Southern Tunisia Climate Hub (STCH)

PI: Bouajila Essifi (, Institut des Regions Arides
U.S. Partner: Steve Ostoja, United States Dept. of Agriculture, Agricultural Research Service (USDA ARS) and the University of California at Davis (UC Davis), the John Muir Institute of the Environment
Dates: November 2018 - October 2021

Project Overview

Desertification affects approximately one-sixth of the world's population, 25 percent of the global land area, and 70 percent of all drylands, amounting to 3.6 billion hectares. The most obvious impacts of desertification, in addition to widespread poverty, are (1) the degradation of 3.3 billion hectares of the total area of rangeland, constituting 73 per cent of the rangeland with a low potential for human and animal carrying capacity; (2) the decline in soil fertility and soil structure on about 47 per cent of the dryland areas constituting marginal rainfed cropland; and (3) the degradation of irrigated cropland, amounting to 30 per cent of the dryland areas with a high population density and agricultural potential. Combating desertification must be part of a sustainable development that takes into account the different economic, environmental, social, and institutional dimensions, and therefore, opens the way for the implementation of early warning systems and helps policy- and decision-makers to set out relevant strategies for sustainable development.
The aim of this project was to develop and utilize inclusive approaches to addressing natural resource management, including water management, soil conservation, and land management, as well as addressing general sustainable development issues in two counties in southern Tunisia: Medenine and Tataouine. These areas have been long affected by land and water mismanagement combined with persistent drought under changing climatic conditions.

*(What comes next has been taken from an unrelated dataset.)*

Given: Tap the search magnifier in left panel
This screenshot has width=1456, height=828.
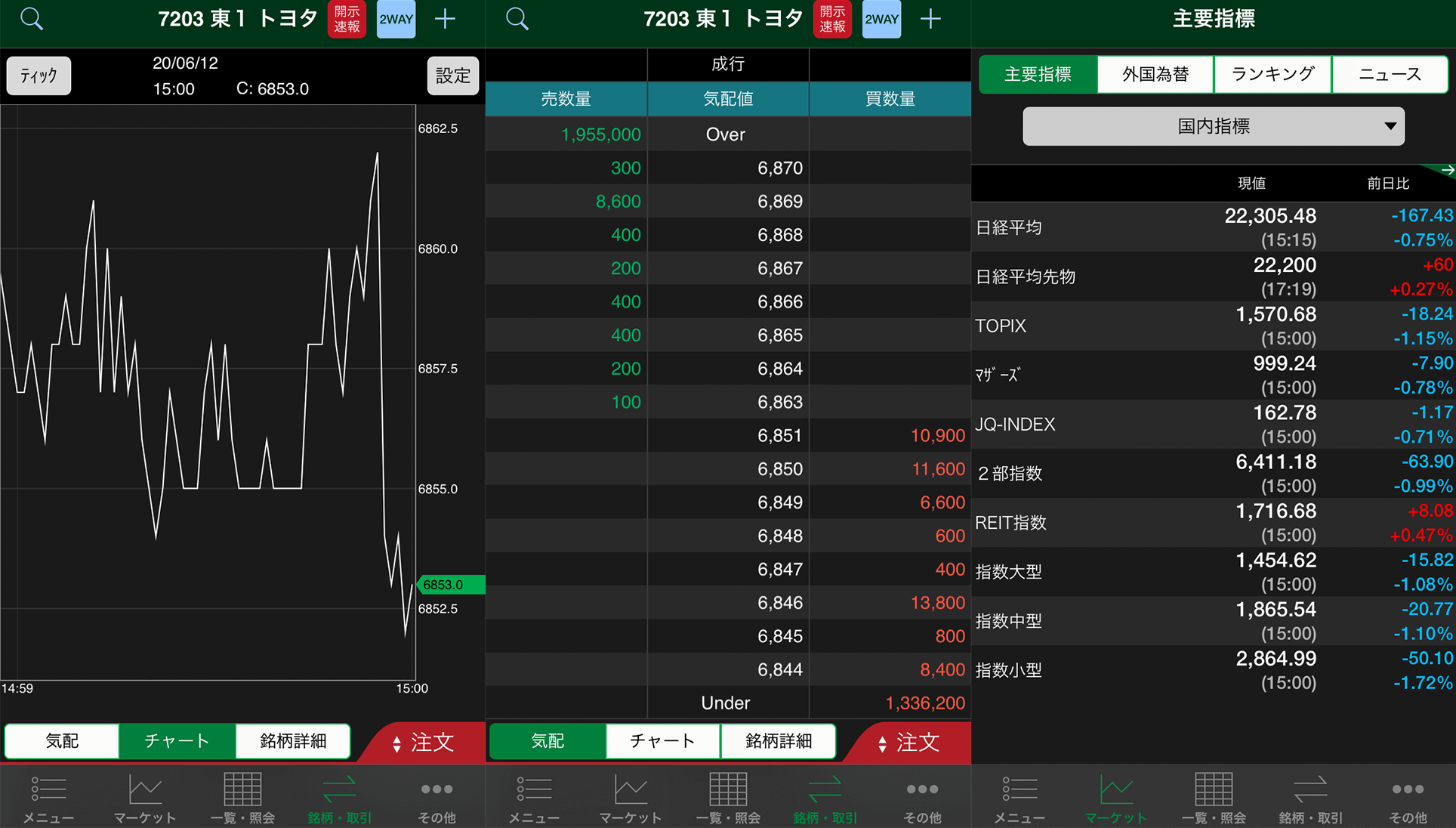Looking at the screenshot, I should click(32, 19).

Final Summary of Project Activities

The STCH project laid the foundation for a long-term collaboration initiative involving scientists, land managers, farmers, decision makers to utilize climate-specific and adaptive knowledge. This joint initiative provides actionable information to land users, land managers, and other stakeholders. The team used this this platform to also engage the private sector and build capacity for IRA researchers, technicians, extension workers, students, and professionals from partnering local institutions, improving competencies in techniques, including those of date palm cultivation, and aquifer management. They also co-supervised graduate students to work research themes related to water and land resources management, ecosystem services.